FRAGMENT TEKSTU>
Forum prawne

Pracodawca nie chce wyplacic wynagrodzenia!

Witam

jestem tutaj nowy.. nie wiem do kogo sie zwrocic wiec mam nadzieje, ze otrzymam odpowiedz i pomoc na waszym forum. Jezeli temat zamiescilem w nieodpowiednim dziale z gory przepraszam.

Tak jak w temacie mam problem z odzyskaniem pieniedzy uczciwie zarobionych. Pracowałem jako sprzedawca (dział elektorniczny ). W fachu mialem doswiadczenie rok u poprzedniego pracodawcy, jednak stoisko zostalo wykupione przez innego pana u ktorego niestety mialem nieprzyjemnosc pracowac troche ponad miesiac. Mianowicie wpierw pracowałem ok 7-10dni jako okres probny ( z zarobionymi pieniedzmi przez ten okres nie mialem problemu i je otrzymalem) problem sie zaczal po podpisaniu umowy ktora oczywiscie w dalszym ciagu posiadam. Podpisalismy umowe ( umowa zlecenie ) na caly miesiac. Caly ten okres pracowalem naprawde sumiennie,uczciwie i rzetelnie...pod koniec miesiaca jednak dowiedzielismy sie, tzn ja i moj pracodawca, ze punkt najprawdopodobniej bedzie przejety przez wieksza firme i umowy najmu na kolejny miesiac moj pracodawca juz nie otrzyma i tak tez sie stalo. Łącznie za prace mi wyszlo ok 1100zł oczywiscie o zarobiona naleznosc sie upomnialem i spytalem, kiedy ja otrzymam, pracodawca stwierdzil, ze ma zamiar w najblizszym czasie otworzyc punkt w innym miejscu, nie ma pieniedzy aby mi teraz wyplacic i stwierdzil, ze wyplaci mi moja wyplate w okresie ok 2-3tyg. Minal miesiac... upominalem sie o pieniadze jednak caly czas slyszalem, ze on mi ich nie da, bo sam nie ma aby mi wyplacic. Po ok 3 dniach upomnialem sie kolejny raz i uwaga! pracodawca bezczelnie stwierdzil, ze mam zapomniec o tym abym pieniadze otrzymal poniewaz doliczyl sie ze okradalem go z towaru! co absolutnie jest bzdura i wymyslem stwierdzil, ze jestem " wyje*****czem "., kiedy mu powiedzialem ,ze to nieprawda i ze wymysla aby pieniedzy mi nie wyplaci stwierdzil, ze moja umowa zostala anulowana i nawet nie zgloszona do urzedu, kiedy sie "doliczyl" i ze jak najbardziej jego ksiegowa miala do tego prawo, skoro go okradlem na mniej wiecej taka sume jaka byl mi winny. Dodam, ze pracodawcy byl to pierwszy i jedyny punkt czy tez "firma" ktora otworzyl i nie mial doswiadczenia z jego prowadzeniem,dbaniem co swiadczylo o jego braku zainteresowania i tzw. "bimbaniem" sobie co doskonalym przykladem jest np. to, ze praktycznie od 1-31 dnia miesiaca mialem ok 3-4dni wolnego ( bylem jego jedynym pracownikiem ) wiem, tez ze ma nie jedna sprawe w sadzie nie wiem konkretnie za co, ale mysle, ze wiecie o jakim typie czlowieka mowie. Naprawde zaufalem temu czlowiekowi, pomagalem mu w rozwoju firmy, bylismy nawet na stopie kolezenskiej. Jednak okazalo sie, ze jest to czlowiek dwulicowy.

PODANE REKORDY>
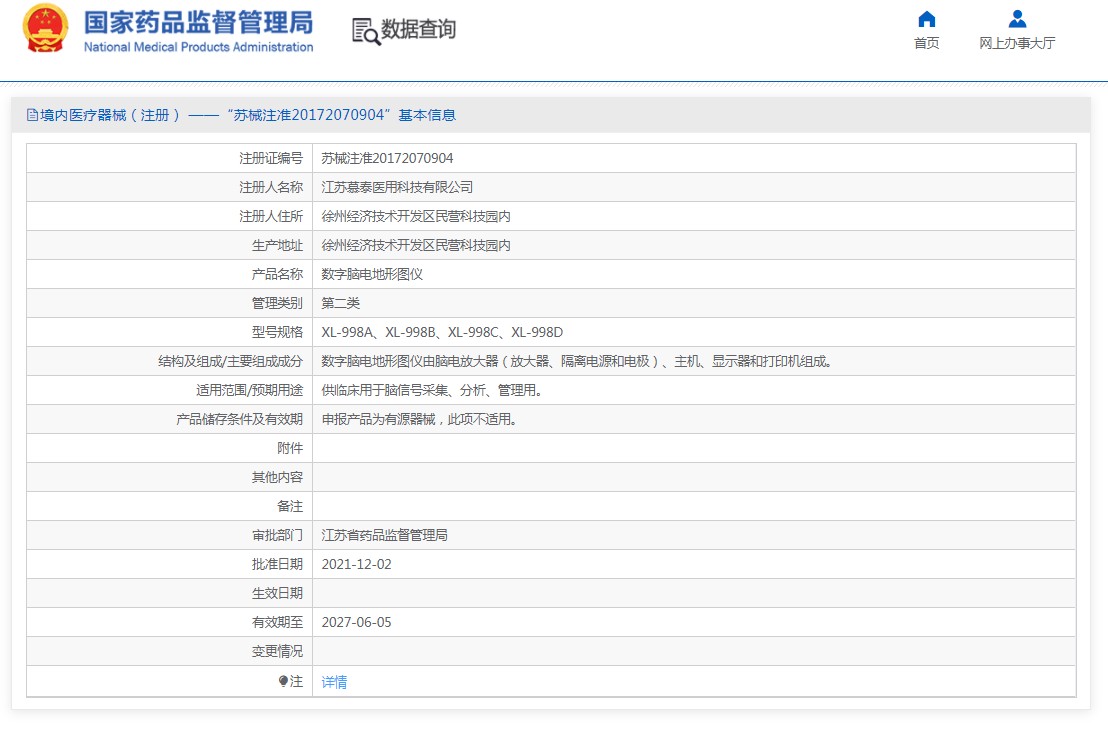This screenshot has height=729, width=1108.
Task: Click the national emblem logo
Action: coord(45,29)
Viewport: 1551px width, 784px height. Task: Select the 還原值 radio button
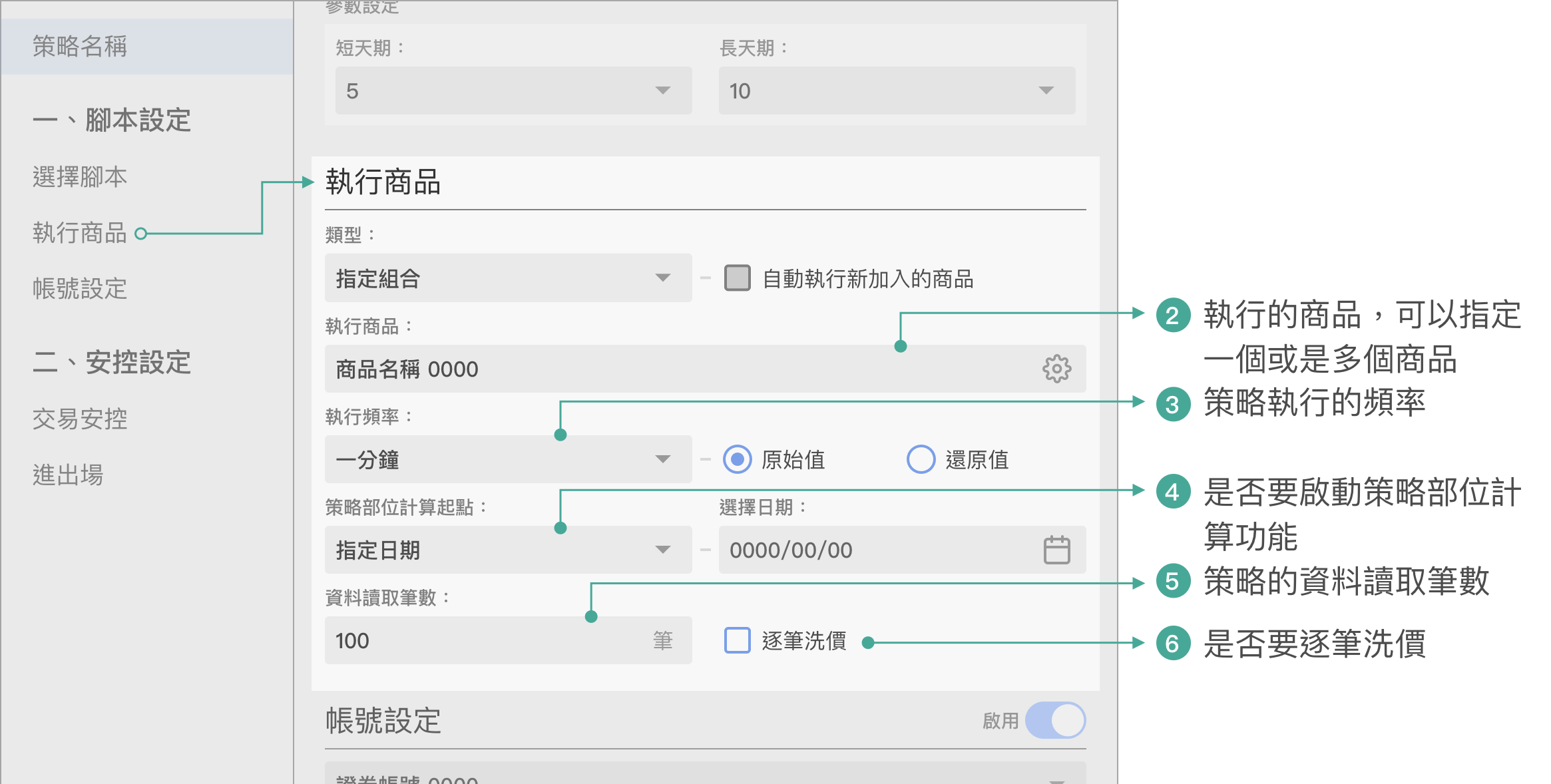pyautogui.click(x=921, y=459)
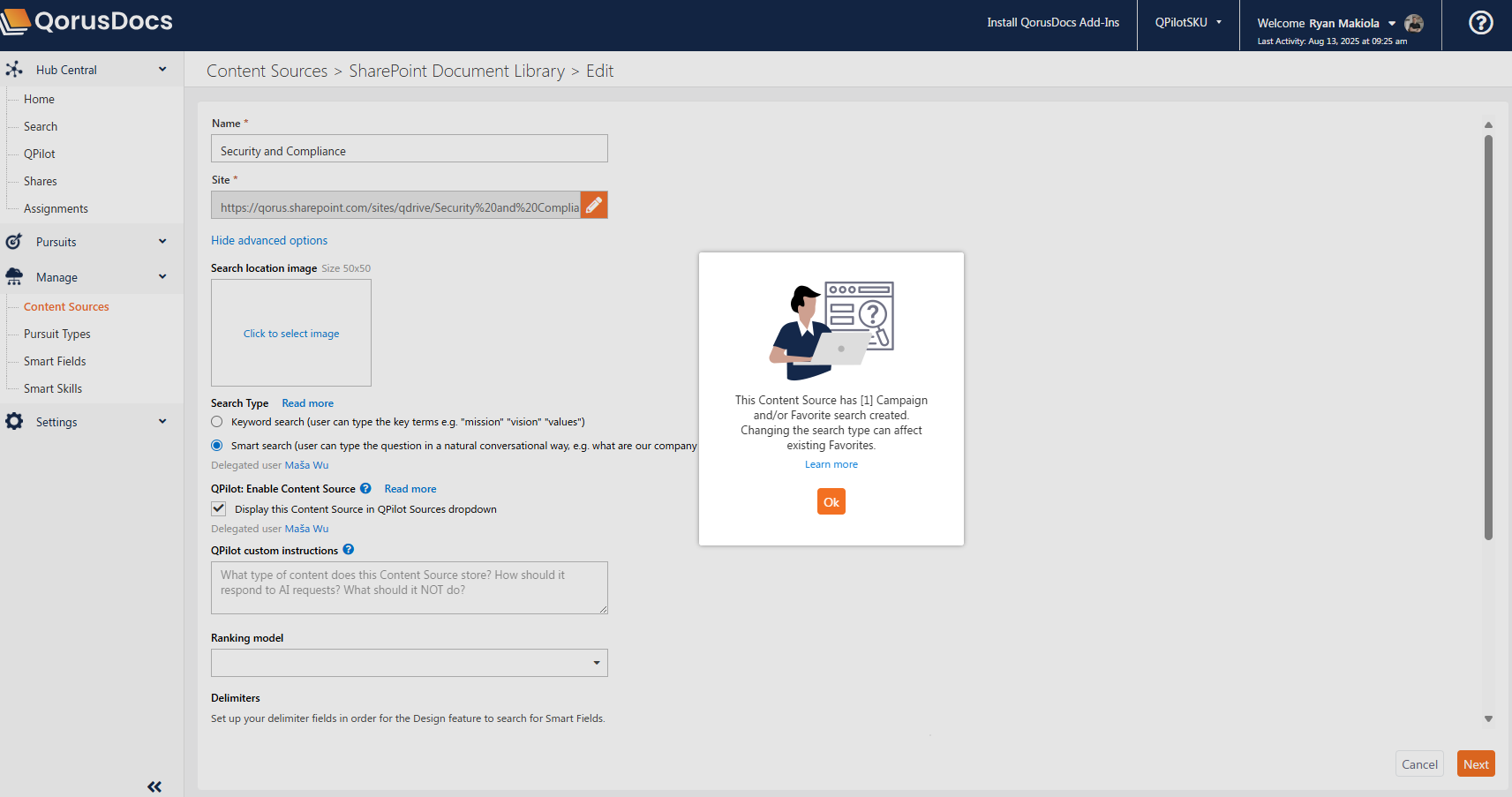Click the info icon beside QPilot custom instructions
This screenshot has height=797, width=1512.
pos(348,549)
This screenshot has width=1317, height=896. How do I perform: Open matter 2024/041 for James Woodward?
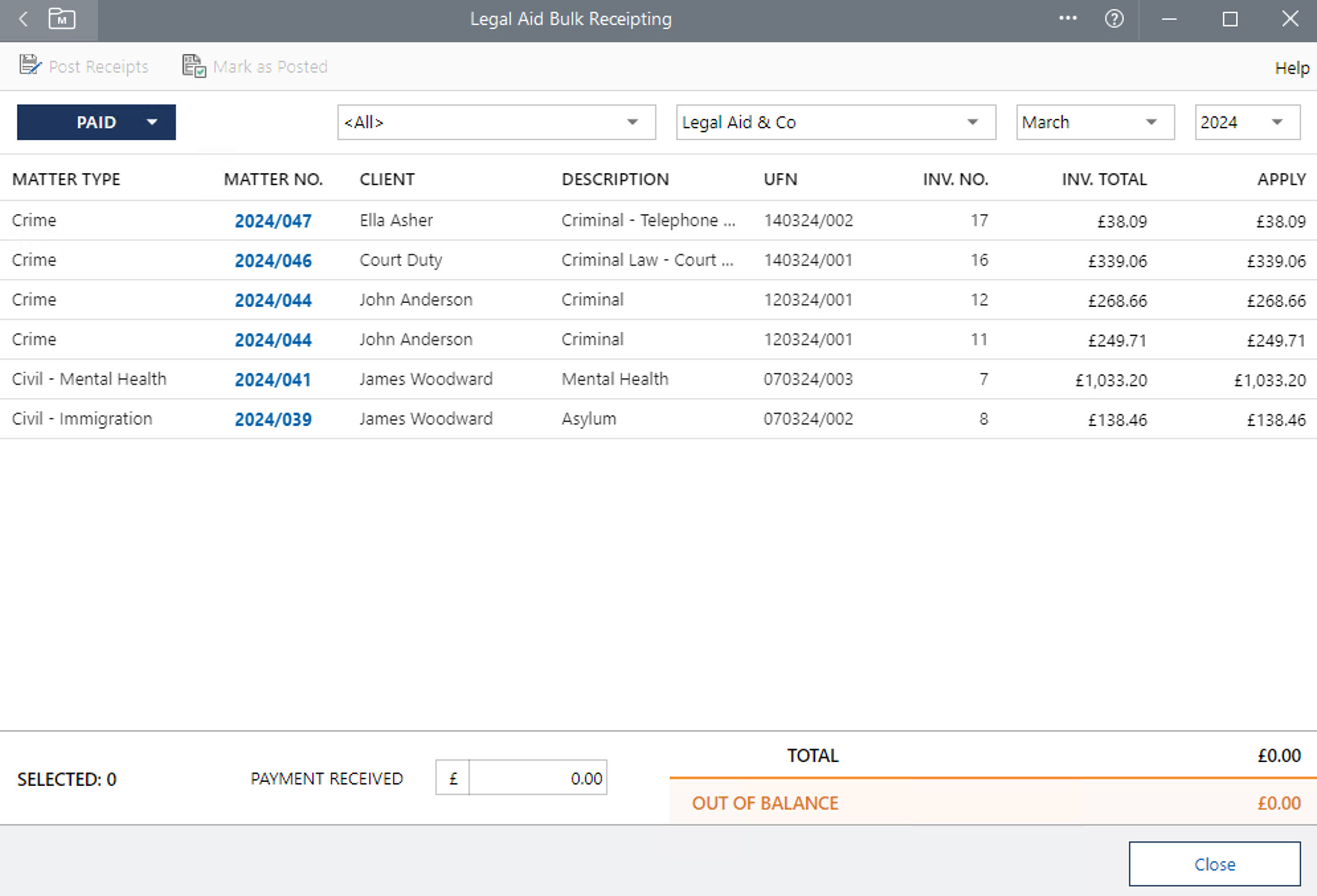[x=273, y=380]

ZESTAW ZADAŃ>
a - Streść w dwóch zdaniach wpis z forum o niewypłaconym wynagrodzeniu.
b - Kontynuuj wpis z forum o niewypłaconym wynagrodzeniu, zaczynając zaraz po jego ostatnim zdaniu.
Rekordy pochodzą z innego źródła niż tekst.

ODPOWIEDZI DO ZADAŃ>
a - We wpisie opisano pracę sprzedawcy w dziale elektronicznym na podstawie umowy zlecenia zawartej na cały miesiąc, za którą pracodawca, tłumacząc się brakiem pieniędzy, nie wypłacił należnych ok. 1100 zł. Przy kolejnym upomnieniu pracodawca zarzucił kradzież towaru na mniej więcej taką sumę, jaką był winien, i stwierdził, że umowa została anulowana i nawet niezgłoszona do urzędu.

b -
Myslalem o tym aby sprawe zglosic do PIP, ale, skoro stwierdzil ,ze moja umowa zostala anulowana i nawet nie trafila do urzedu ?( i to bez podstawnie ). ? Czy naprawde mogl bez mojej wiedzy anulowac umowe za pretekstem, ze go okradalem ? nie ma na to oczywiscie zadnych dowodow bo to jest jedno wielkie bezpodstawne pomowienie!

dodam ze mam nadal ta umowe, wszystkie wiadomosci jakie wymienilismy na FB oraz przez sms mam zachowane. Oraz wszystkie dni ktore przepracowalem, godziny pracy naleznosc mam dowod w postaci zdjec z zeszytu ktory prowadzilismy, bo sam nie dal mi dowodu, ile u niego tak naprawde przepracowalem oraz, ile jest mi winny pieniedzy.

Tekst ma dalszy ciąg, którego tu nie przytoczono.